Jeraldine Saunders, author of the 1974 book “The Love Boats” that inspired the classic ABC series “The Love Boat,” died on Monday at her home in Glendale, Calif., due to complications from kidney stone surgery. She was 96.
The book is Saunders’ firsthand account as the first female cruise director for a major cruise line, Princess Cruises. The series, developed by W.L. Baumes, was billed as “Suggested by Jeraldine Saunders’ ‘The Love Boats” in the show’s opening credit sequence.
“The Love Boat” bowed on ABC in the 1976-1977 season as three TV movies. The show became a regular weekly series on ABC in the 1977-1978 season and ran for some 250 episodes, through the 1985-86 season. A handful of new “Love Boat” specials also aired on ABC the following season.
At the time of her death, Saunders was the daily writer of Omarr’s Astrological Forecast, Tribune Media’s syndicated astrology column. She was also negotiating plans for a Broadway production of “Love Boat, the Musical,” and penning another book to follow “The Love Boats,” about what she saw and experienced at each port of call while cruising the high seas. The second edition of her bestselling book “Hypoglycemia: The Disease Your Doctor Won’t Treat,” which she dedicated to her daughter who died of the disease in 1970, was also underway.
In 2018, she received the Southern California Motion Picture Council’s lifetime achievement award, presented to her by actor and “Love Boat” series star Bernie Kopell, along with her friend and Oscar-winning actress Margaret O’Brien. In May, “The Love Boat” was honored with a star on the Hollywood Walk of Fame.

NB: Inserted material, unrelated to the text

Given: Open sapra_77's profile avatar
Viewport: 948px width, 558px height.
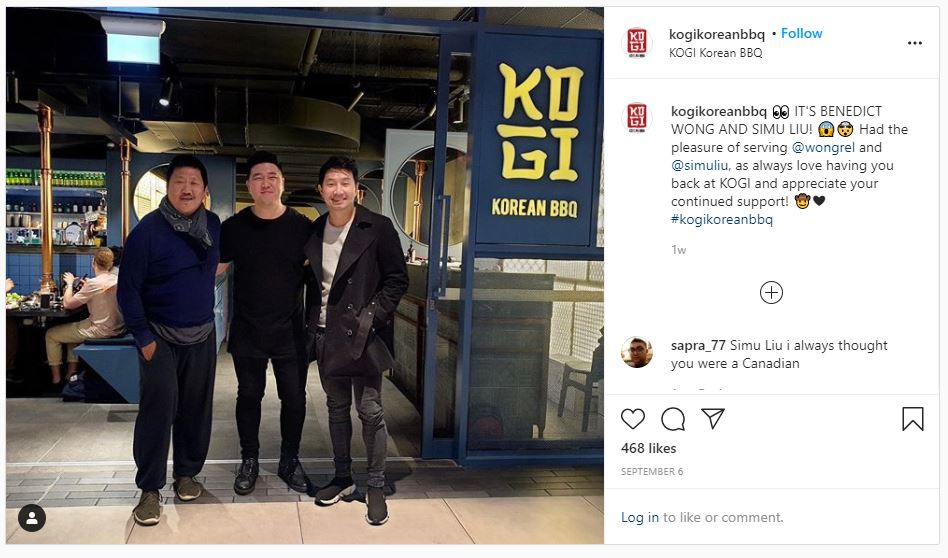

“Jeraldine was so happy this year and was basking in the limelight of the celebrations of her 40th anniversary of her TV deal and the first episodes of ‘Love Boat,'” said her spokesperson Edward Lozzi. “She was a terrific, grateful, class act who refused to grow old. She was indomitable. She broke the gender barrier in a major industry, the cruise lines. Jeraldine was an active woman who never lost her interest in dancing, younger men, and the written word.”